GOMA, DR Congo (AFP) — Fighting between the regular army and renegade troops resumed Monday in the eastern Democratic Republic of Congo, UN observers said.
We're extremely alarmed by renewed clashes reported from the Ngungu zone, south of Sake," about 30 kilometres (20 miles) from Nord-Kivu province capital Goma, said Sylvie van den Wildenberg, local spokeswoman for the UN mission in DRC (MONUC).
Large numbers of civilians fled villages over the weekend in the Masisi and Rutshuru highlands west and north of Goma, she added. The truce had held for that period apart from skirmishes, as the two sides repositioned their forces.
The main force that took on the DRC army again in several places last week is led by cashiered general Laurent Nkunda, a powerful local leader.
The fighting has claimed more than 100 lives, according to regular army commanders.
There was no word Monday from DR Congo army chiefs on the numbers of casualties in the Sake region, but the UN estimated that more than 650,000 civilians were now displaced in Nord-Kivu for fear of conflict.
Meanwhile conservationists warned that the highly endangered mountain gorillas in south-eastern Democratic Republic of Congo were now threatened by the renegade troops over-running their habitat.
Forces loyal to Nkunda had attacked Jomba and Bikenge patrol posts in Virunga National Park, near the border with both Rwanda and Uganda, Wildlife Direct said in a statement.
His troops looted weapons, ammunition and communication equipment.
A third patrol post in Bukima was being evacuated pending an imminent attack, leaving the rare primates exposed to massacres.
"If anything happens to the mountain gorillas now, there is nothing we can do," said Norbert Mushenzi of the Congolese Institute for the Conservation of Nature.
The army last year sought to deal with the threat Nkunda poses in a volatile part of a vast, war-ravaged nation by forming mixed brigades incorporating his men and their officers, which were deployed in January.
But mass defections ensued once the army high command entrusted the brigades with the task of tracking down armed Rwandan Hutus from a politico-military movement established in the Kivu provinces since the 1994 Rwandan genocide.

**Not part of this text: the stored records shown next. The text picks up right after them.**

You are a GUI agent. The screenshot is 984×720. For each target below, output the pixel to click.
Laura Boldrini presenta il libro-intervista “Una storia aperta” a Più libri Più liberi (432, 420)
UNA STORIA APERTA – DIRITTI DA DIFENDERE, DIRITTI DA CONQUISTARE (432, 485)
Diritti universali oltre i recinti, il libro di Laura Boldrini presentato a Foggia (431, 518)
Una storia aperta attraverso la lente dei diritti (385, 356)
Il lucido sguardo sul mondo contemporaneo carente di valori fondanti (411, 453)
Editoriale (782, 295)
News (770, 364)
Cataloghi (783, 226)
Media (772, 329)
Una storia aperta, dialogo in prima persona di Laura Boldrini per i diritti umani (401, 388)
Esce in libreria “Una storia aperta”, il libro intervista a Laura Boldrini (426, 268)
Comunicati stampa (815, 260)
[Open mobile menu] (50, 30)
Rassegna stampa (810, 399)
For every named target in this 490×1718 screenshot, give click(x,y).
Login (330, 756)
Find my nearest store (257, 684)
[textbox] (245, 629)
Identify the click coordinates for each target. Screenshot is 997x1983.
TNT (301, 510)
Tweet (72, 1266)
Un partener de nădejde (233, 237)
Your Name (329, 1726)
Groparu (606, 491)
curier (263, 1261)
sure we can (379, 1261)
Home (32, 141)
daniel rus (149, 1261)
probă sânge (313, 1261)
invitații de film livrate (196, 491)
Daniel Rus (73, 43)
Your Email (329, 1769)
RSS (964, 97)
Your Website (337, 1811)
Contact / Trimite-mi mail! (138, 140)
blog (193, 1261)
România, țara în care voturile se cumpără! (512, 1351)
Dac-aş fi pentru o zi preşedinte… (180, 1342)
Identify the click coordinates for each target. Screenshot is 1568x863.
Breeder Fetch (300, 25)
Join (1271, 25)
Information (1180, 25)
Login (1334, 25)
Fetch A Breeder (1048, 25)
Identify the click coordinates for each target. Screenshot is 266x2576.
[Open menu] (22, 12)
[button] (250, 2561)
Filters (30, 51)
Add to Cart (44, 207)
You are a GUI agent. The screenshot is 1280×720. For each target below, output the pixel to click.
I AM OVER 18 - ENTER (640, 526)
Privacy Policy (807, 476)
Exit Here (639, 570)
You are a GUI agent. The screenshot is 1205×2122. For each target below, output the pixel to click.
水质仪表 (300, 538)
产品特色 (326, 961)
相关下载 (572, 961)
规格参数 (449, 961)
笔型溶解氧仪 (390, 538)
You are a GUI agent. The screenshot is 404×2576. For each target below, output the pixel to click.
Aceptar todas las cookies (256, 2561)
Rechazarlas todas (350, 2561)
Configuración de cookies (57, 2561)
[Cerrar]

Nkunda is a Tutsi, like Rwanda's minority population targeted in the 2004 genocide carried out by then Hutu troops and youth militias in the smaller nation across the border, and he claims one of his aims is to protect Congolese ethnic Tutsis.
In Rutshuru, 50 kilometres north of Goma, pro-Nkunda Colonel Sultani Makenga late Sunday withdrew his men from the headquarters of the army's mixed Bravo Brigade and headed towards the area bordering on Rwanda and Uganda further north, where other defectors have already massed.
On their way, they looted a local radio station beside the army base, making off with "the transmitter and six journalists," Beguine Uwimana, a Goma manager of the station Radio Colombe said. "Three (of the journalists) managed to escape and get home, but we have no news of the other three."
The situation in the east of the country is seriously worrying both the Kinshasa government and the MONUC mission.
Troops from MONUC -- which weighs in as the world's largest and most costly UN peacekeeping force with more than 19,000 personnel -- have battled Nkunda's men in situations such as a post-war attack on the Sud-Kivu province of Bukavu, where the general contended that Tutsis were being slain.
MONUC helicopters have overflown the region for days and reported big troop movements by both sides. In November 2006, the "Nkundists" attacked Sake, which was the last notable town on a route to Goma, before being driven back by UN forces.
A Western regional analyst who asked not to be named said Monday that "there is a serious risk of endangering Goma and Sake," since though "the situation on the ground remains rather confused" the regular army appeared to be moving into Masisi and north Rutshuru, leaving south Rutshuru and border areas.